At the same time, a fine-dining restaurant that has higher margins could see substantial profit increases if it automated most of the kitchen work. A single chef with perhaps 1-2 human assistants can develop new dishes and menus and ensure the final preparation, while the vast majority of the prep work and the cleaning could be machine-driven. The quality of the consumer experience wouldn’t be significantly diminished and the human interaction and culinary expertise behind the meal would still be present.

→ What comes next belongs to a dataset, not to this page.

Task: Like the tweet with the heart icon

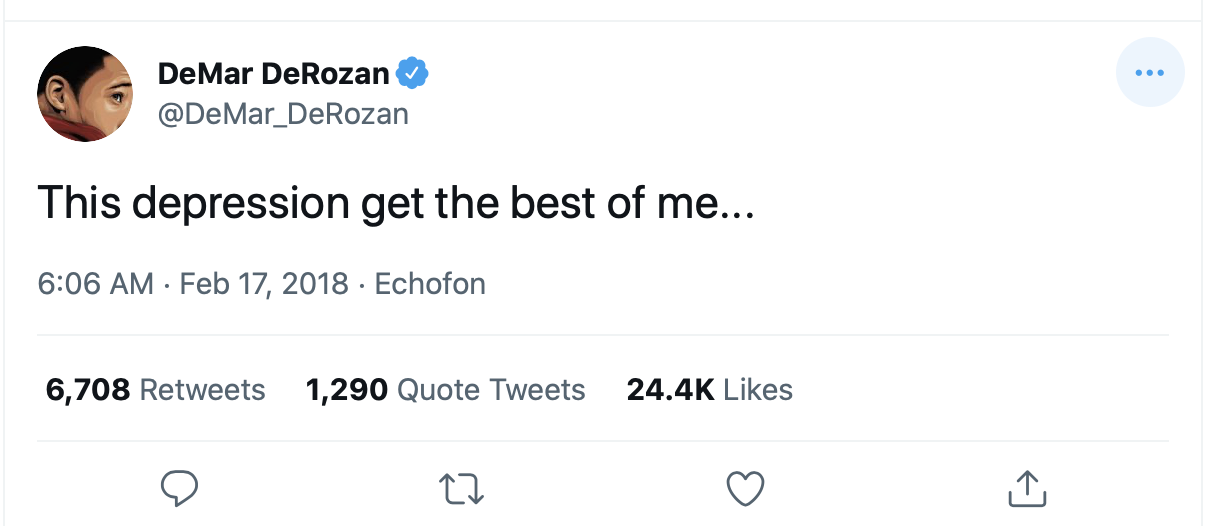Action: tap(744, 488)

Fast food restaurants, on the other hand, could go in the opposite direction. Data-crunching software would develop meals based on supply trends, replacing the chef, while kitchen workers would keep low-paying jobs that are cheaper than the costs of automating. The service level at most fast food restaurants being what it is, switching to automated ordering and payment might not be a bad thing either.
Retailing & Retooling
A similar divergence is likely to happen in retail, another industry that McKinsey reports is highly susceptible to automation from a technical standpoint, while noting that human interactions between salespeople and customers are still in demand. Setting up merchandising displays and ringing up customers could easily be automated, but the level of emotional intelligence needed to help someone select a pair of shoes is best left to the people who have walked in a some themselves.
So where does that leave you? We all spend at least some time on tasks that can be automated. If your job is largely made up of tasks that require little expertise, virtually no creative problem solving, and limited interaction, it might be time for some human conditioning, Mr. Roboto.